Em dez anos, o número de mortes por câncer de útero em relação ao número de mulheres teve uma leve queda no país, passando de 5,04 casos para cada 100 mil mulheres em 2002 para 4,72 casos em 2012. Em números absolutos, no entanto, o número de mortes aumentou, já que a população também cresceu nesse período. Em 2002, a doença matou 4.091 mulheres e, em 2012, 5.264.
Os números são do Atlas de Mortalidade por Câncer no Brasil, que o Ministério da Saúde e o Instituto Nacional do Câncer (Inca) divulgam nesta semana. O levantamento mostra o câncer do colo do útero como o terceiro tipo de câncer que mais mata mulheres no país, atrás apenas do de mama e dos de brônquios e pulmões. A estimativa do Ministério da Saúde é que o Brasil feche este ano com 15.590 novos casos de câncer de colo de útero.

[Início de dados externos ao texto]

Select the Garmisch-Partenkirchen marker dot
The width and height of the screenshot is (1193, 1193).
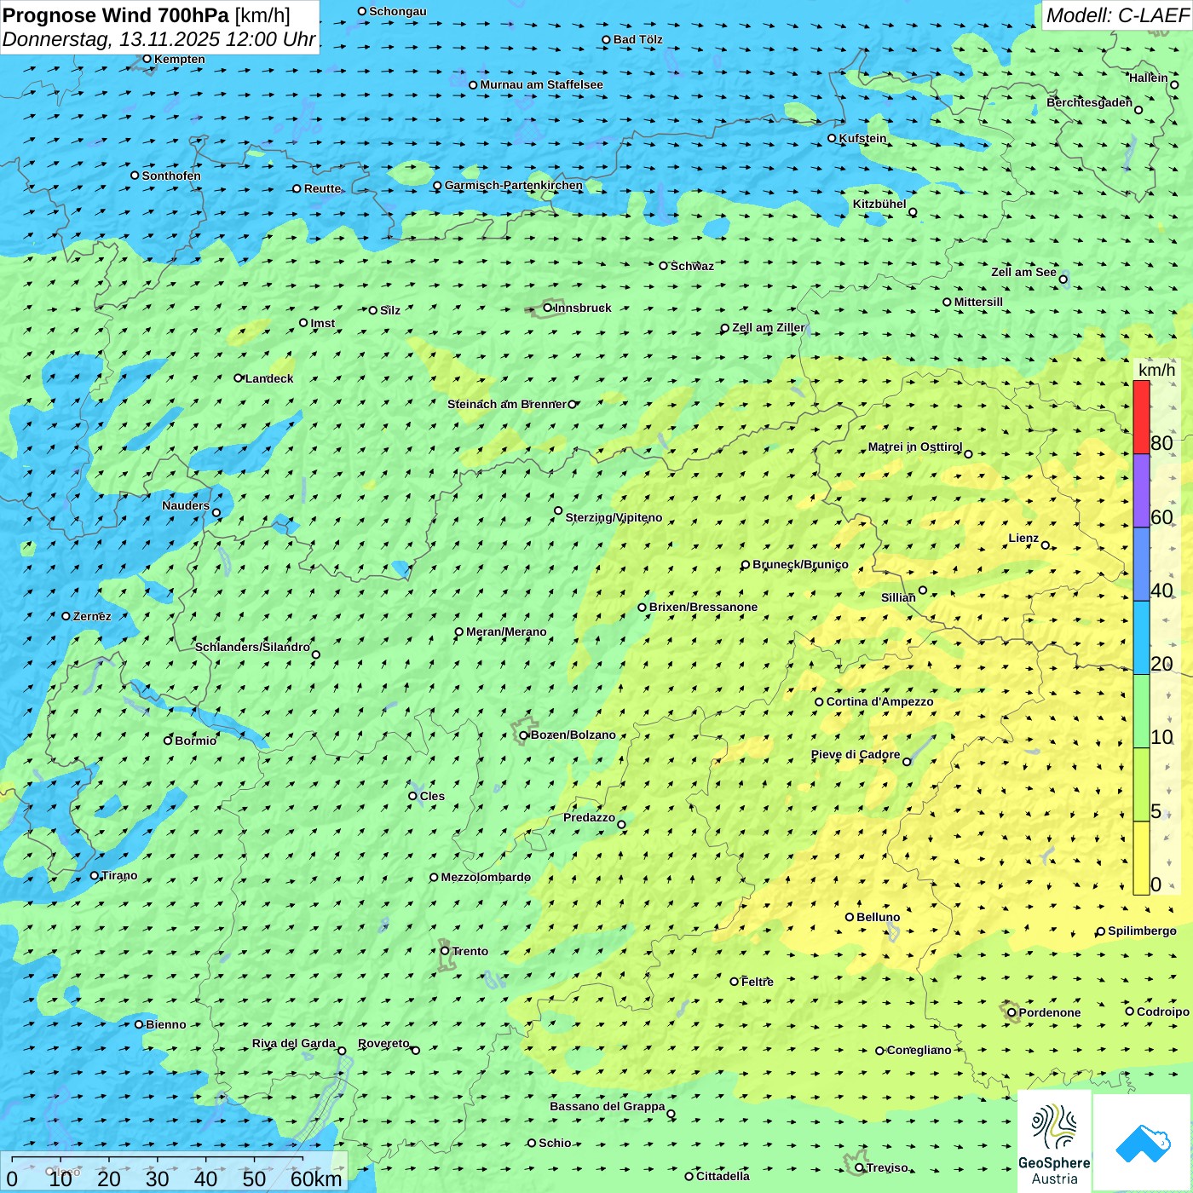(437, 186)
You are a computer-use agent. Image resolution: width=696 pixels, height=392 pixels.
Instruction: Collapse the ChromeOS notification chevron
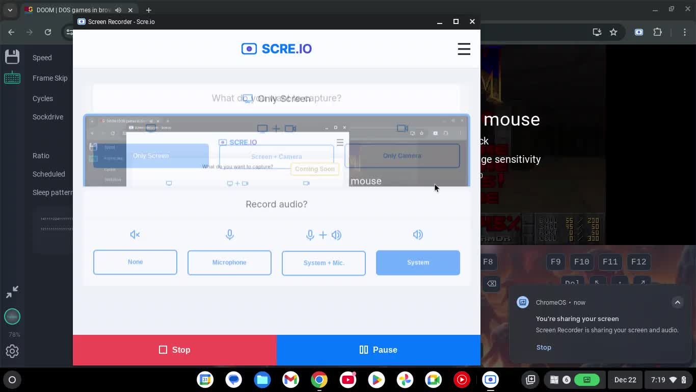tap(677, 302)
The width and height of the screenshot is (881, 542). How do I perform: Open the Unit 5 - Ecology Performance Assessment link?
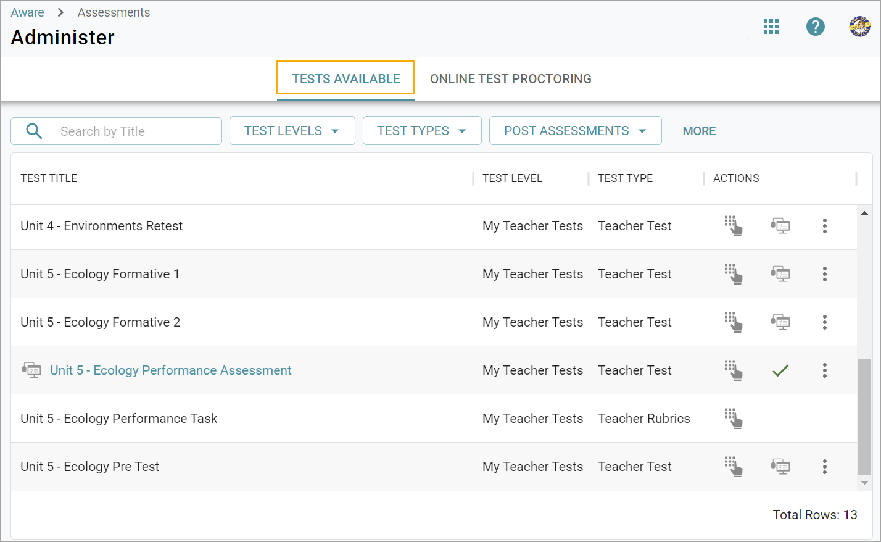click(x=170, y=370)
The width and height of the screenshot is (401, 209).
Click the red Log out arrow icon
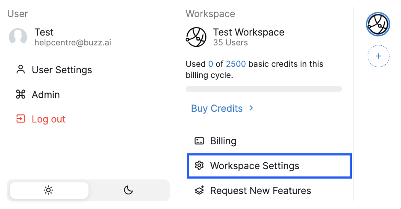pyautogui.click(x=21, y=119)
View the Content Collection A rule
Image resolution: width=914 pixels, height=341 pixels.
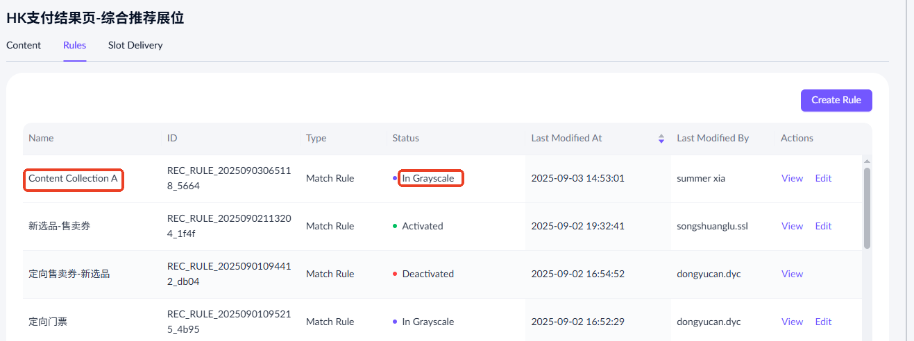pos(792,179)
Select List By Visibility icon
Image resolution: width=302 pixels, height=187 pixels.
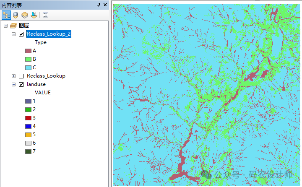coord(24,15)
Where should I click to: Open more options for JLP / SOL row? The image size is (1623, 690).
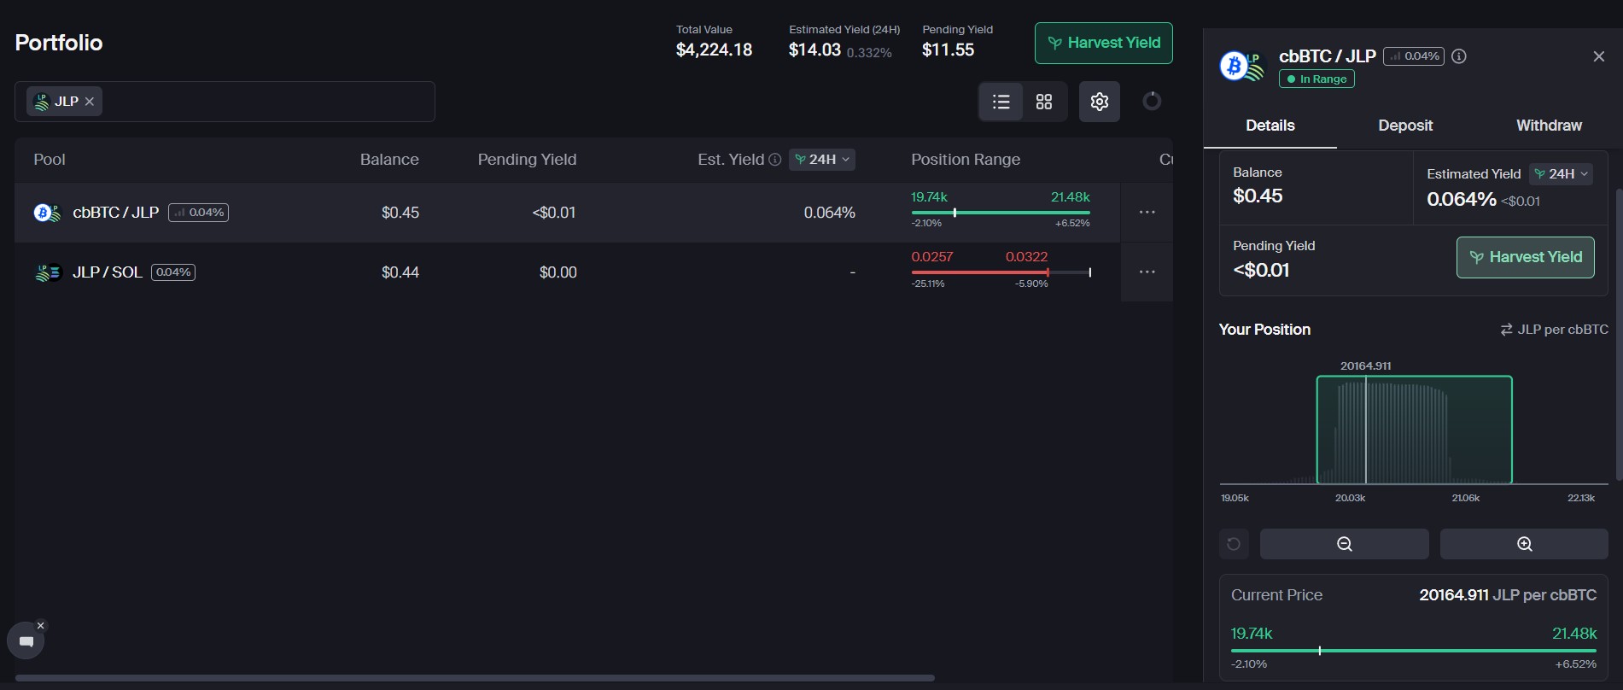tap(1147, 272)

“Aumenta o número absoluto porque a população continua crescendo e há uma pequena diminuição no número relativo. Isso é explicado por um conjunto de medidas que vêm sendo tomadas na proteção da mulher, o exame de papanicolau, o uso de preservativos, a mulher está se cuidando mais”, disse o ministro da Saúde, Arthur Chioro.
Para ele, isso não significa que o Brasil esteja em uma situação adequada. ”Podemos diminuir mais ainda essas mortes, diminuir a importância do câncer de colo de útero entre as causas de morte entre as mulheres. Nos últimos dez anos, ele caiu para terceiro lugar, mas, ainda assim, podemos mudar essa história devido à vacina do HPV.”
O Ministério da Saúde está vacinando meninas de 11 a 13 anos contra o vírus HPV, principal causa do câncer de colo de útero. A medida, tomada em mais 100 países, pode fazer com que a atual geração tenha uma incidência significativamente menor da doença, já que existe a vacina contra um dos dois dos vírus responsáveis por 70% dos casos de câncer de colo de útero. No ano que vem, a vacina passará a ser oferecida a adolescentes de 10 e 11 anos e, em 2016, às de 9 anos.